-- SOURCE MATERIAL --
----------

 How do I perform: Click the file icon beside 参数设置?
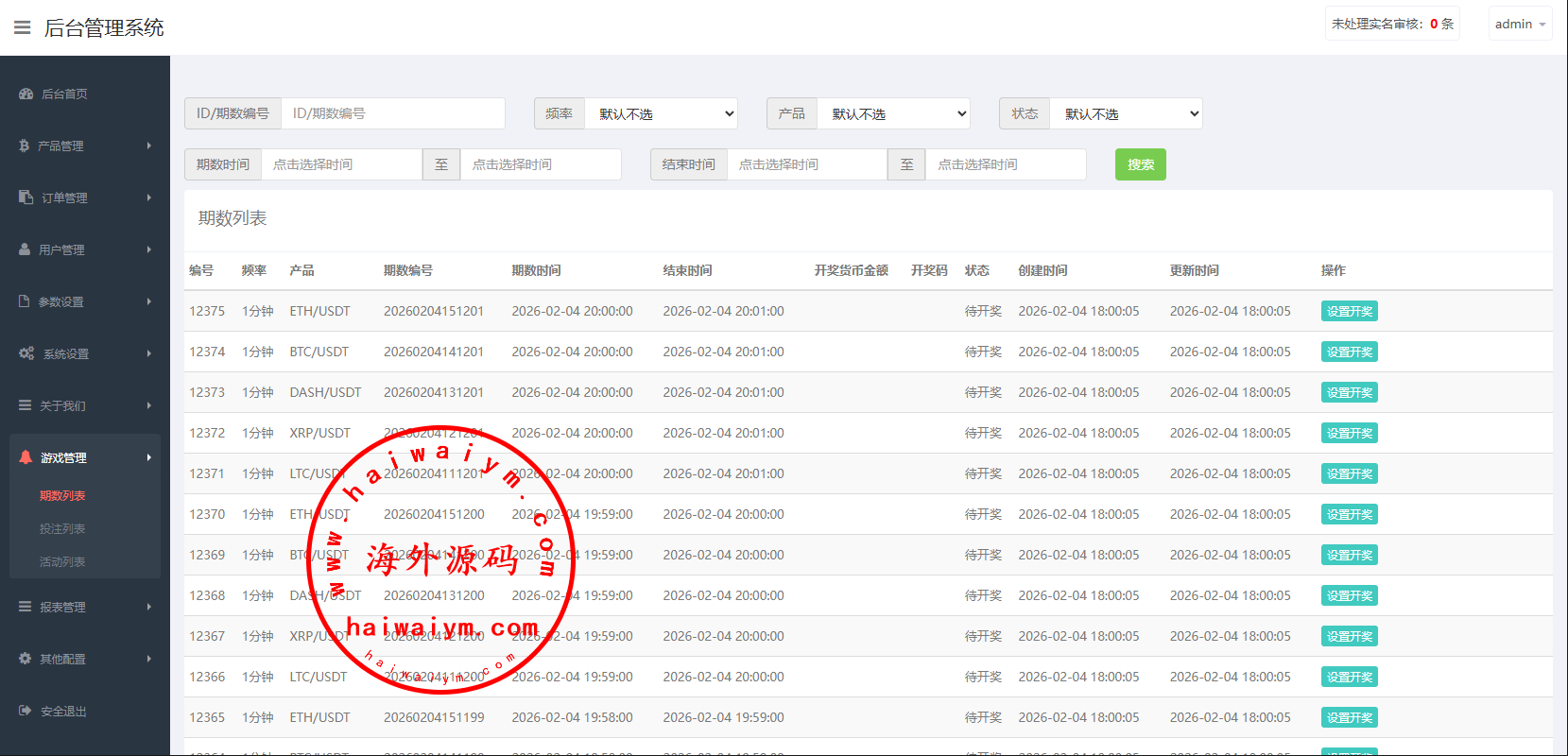25,301
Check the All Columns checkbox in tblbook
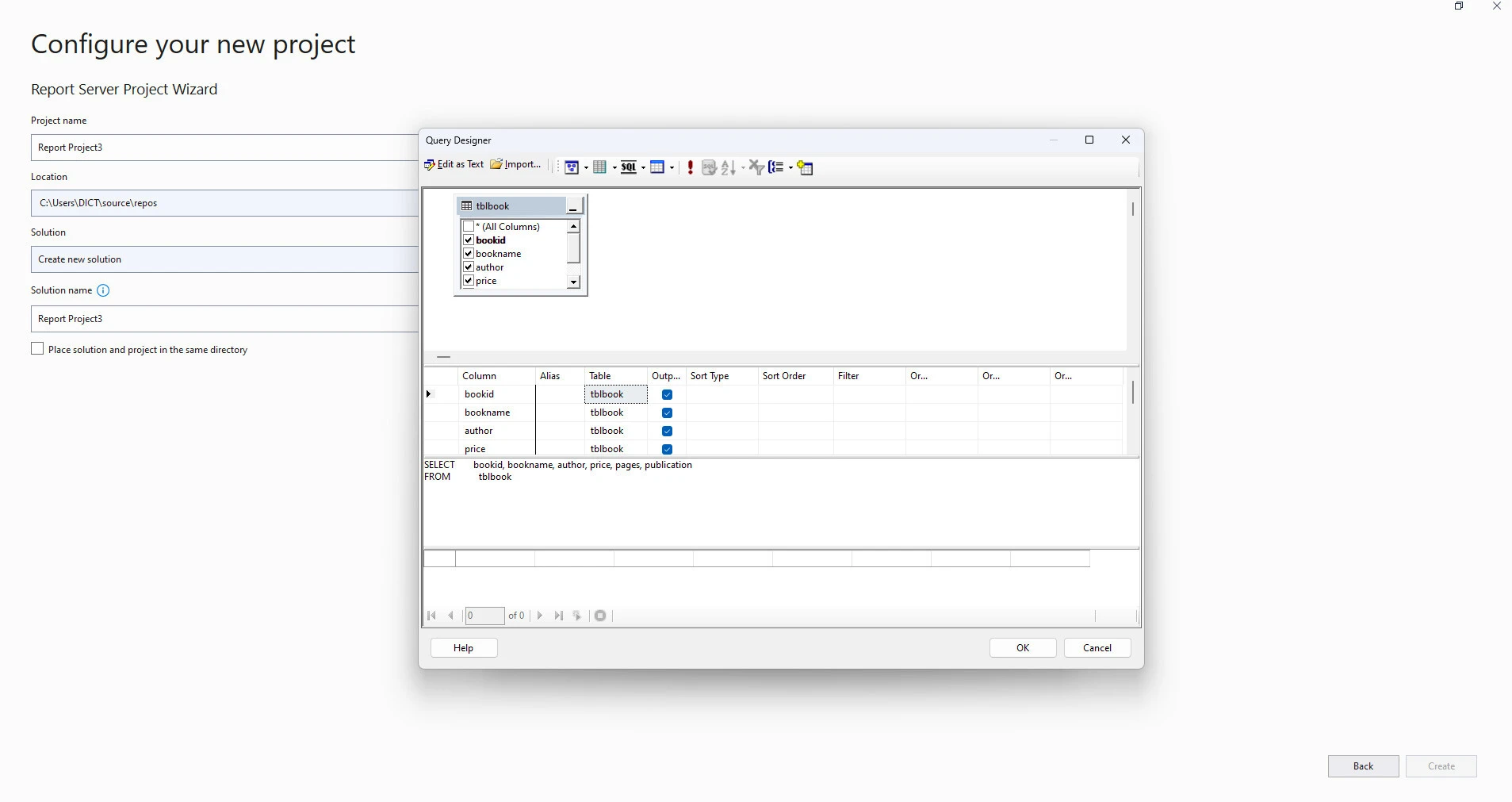 [x=469, y=227]
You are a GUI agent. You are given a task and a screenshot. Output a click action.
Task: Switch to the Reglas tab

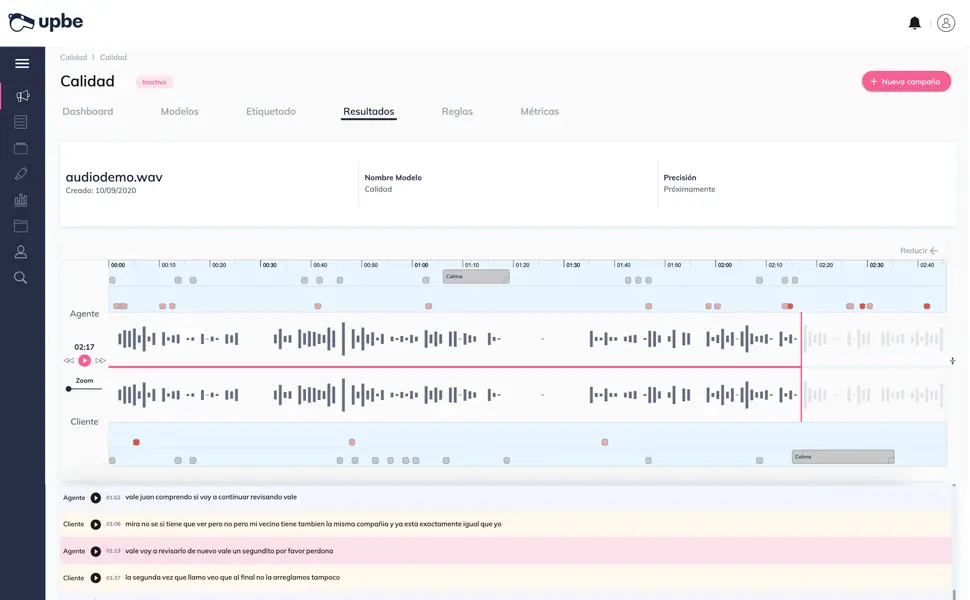click(457, 111)
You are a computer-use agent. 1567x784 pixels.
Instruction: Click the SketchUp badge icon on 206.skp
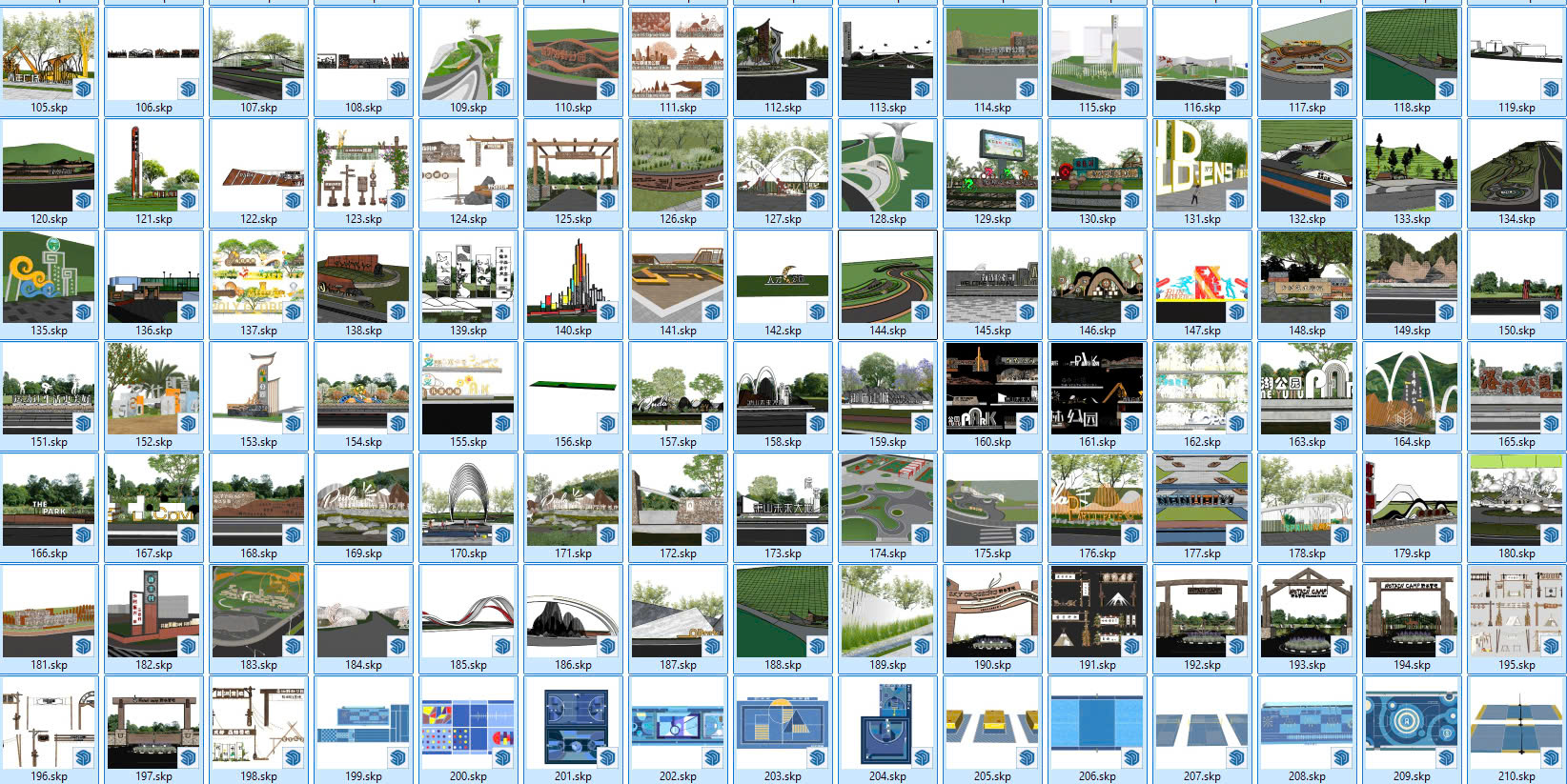(x=1131, y=758)
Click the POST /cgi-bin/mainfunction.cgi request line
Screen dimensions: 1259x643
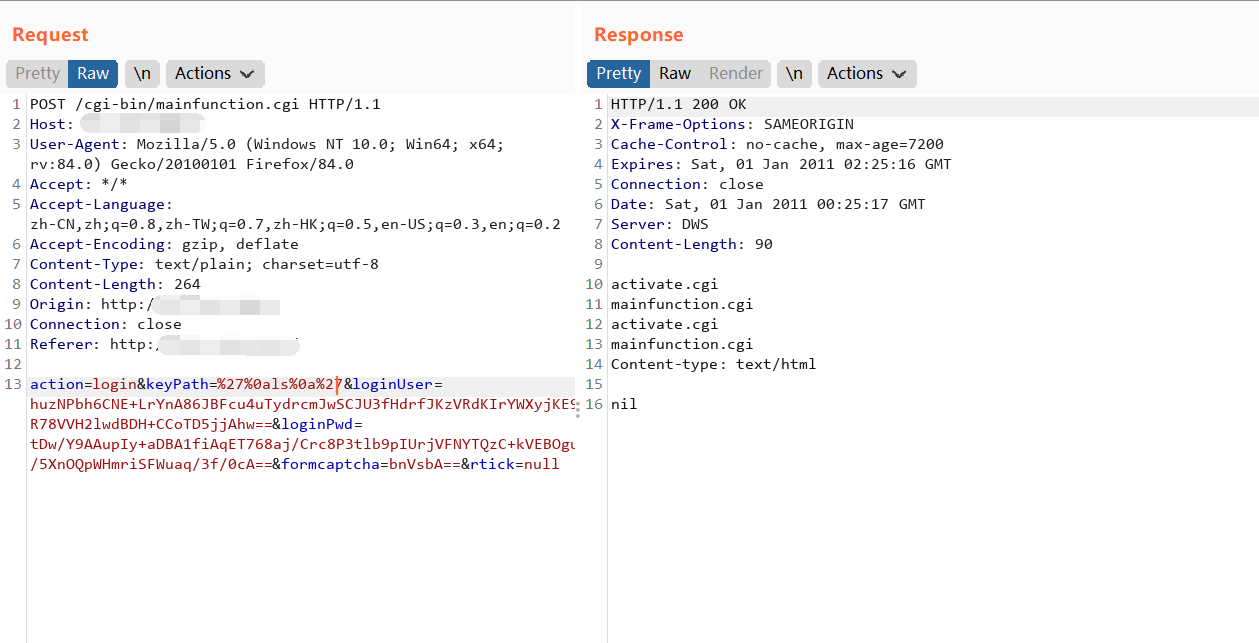(x=205, y=104)
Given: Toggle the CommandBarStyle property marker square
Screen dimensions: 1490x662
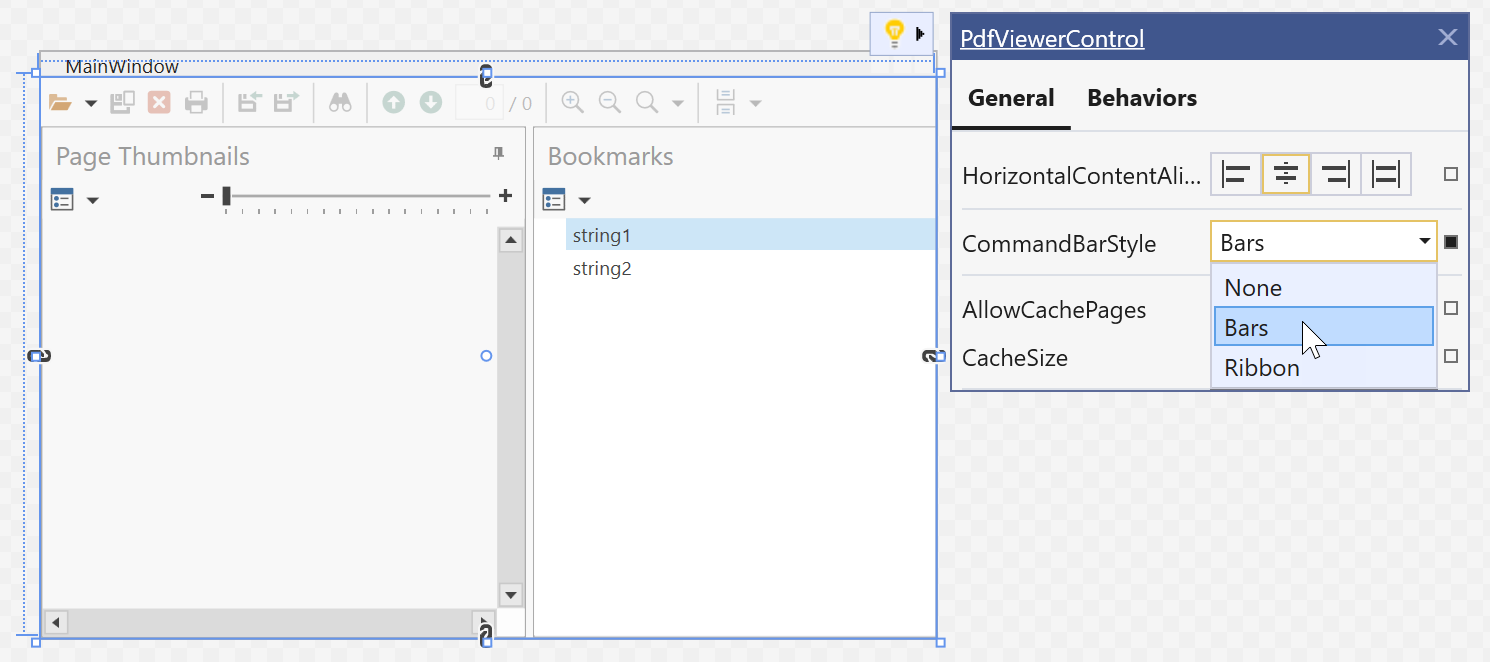Looking at the screenshot, I should (x=1451, y=242).
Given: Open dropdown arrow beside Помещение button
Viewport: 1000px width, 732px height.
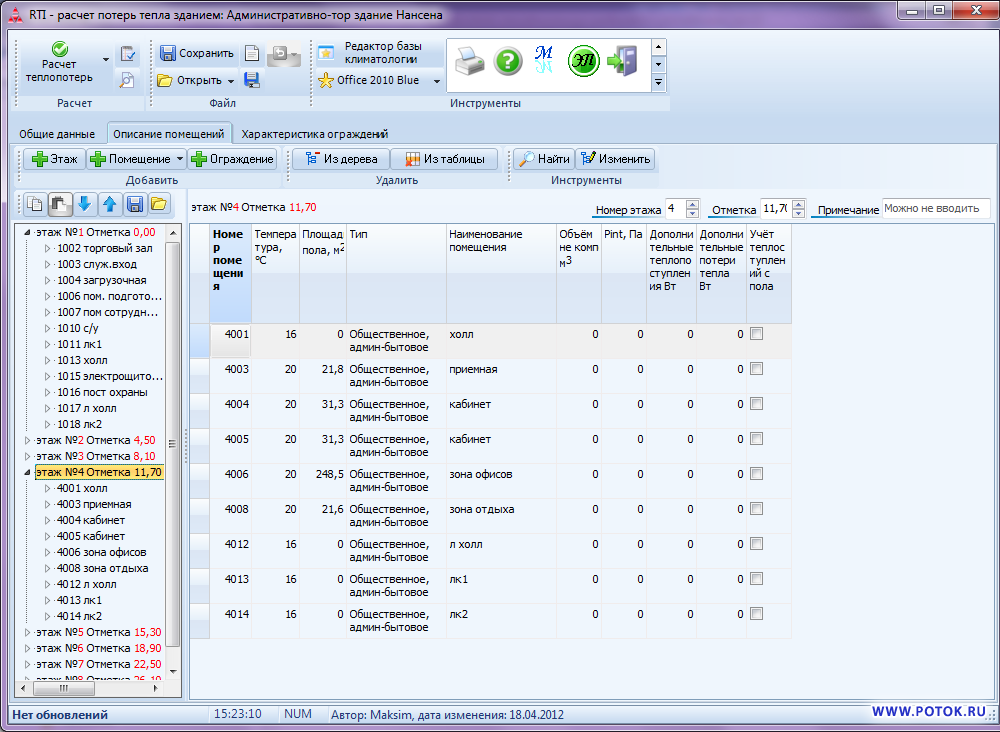Looking at the screenshot, I should [x=179, y=159].
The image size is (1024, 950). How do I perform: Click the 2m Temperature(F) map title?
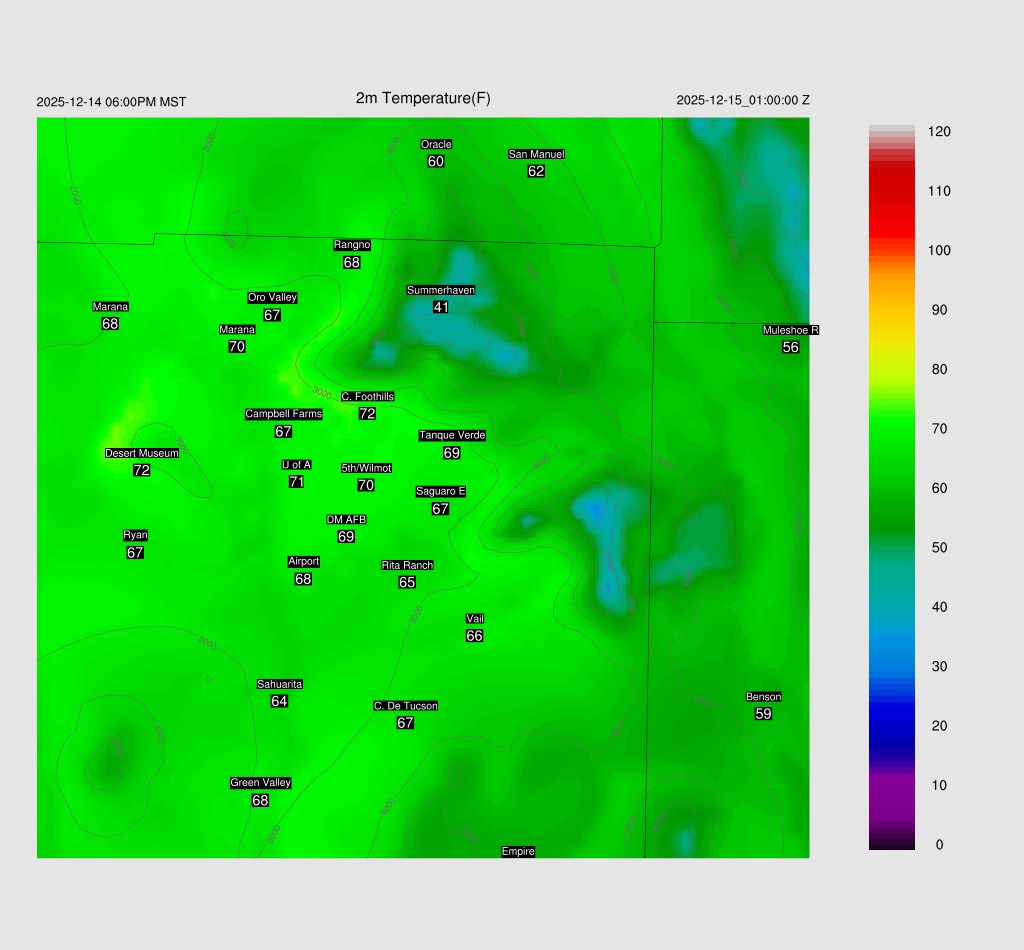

----------

-- PROBLEM TO SOLVE --
All entries are to be duplicated exactly, with the pictures left out.

-- PROBLEM SOLUTION --
 How do I perform: Click the file icon beside 参数设置?
25,301
Check the All Columns checkbox in tblbook
 [x=469, y=227]
You are a GUI agent. You are given a task and a screenshot. Output a click action.
Task: Switch to the Reglas tab

click(457, 111)
You are a computer-use agent. 1567x784 pixels.
Instruction: Click the SketchUp badge icon on 206.skp
(x=1131, y=758)
Click the POST /cgi-bin/mainfunction.cgi request line
Screen dimensions: 1259x643
(x=205, y=104)
Given: Toggle the CommandBarStyle property marker square
Screen dimensions: 1490x662
Looking at the screenshot, I should (x=1451, y=242).
Given: Open dropdown arrow beside Помещение button
Viewport: 1000px width, 732px height.
Looking at the screenshot, I should [x=179, y=159].
The image size is (1024, 950). How do I perform: Click the 2m Temperature(F) map title?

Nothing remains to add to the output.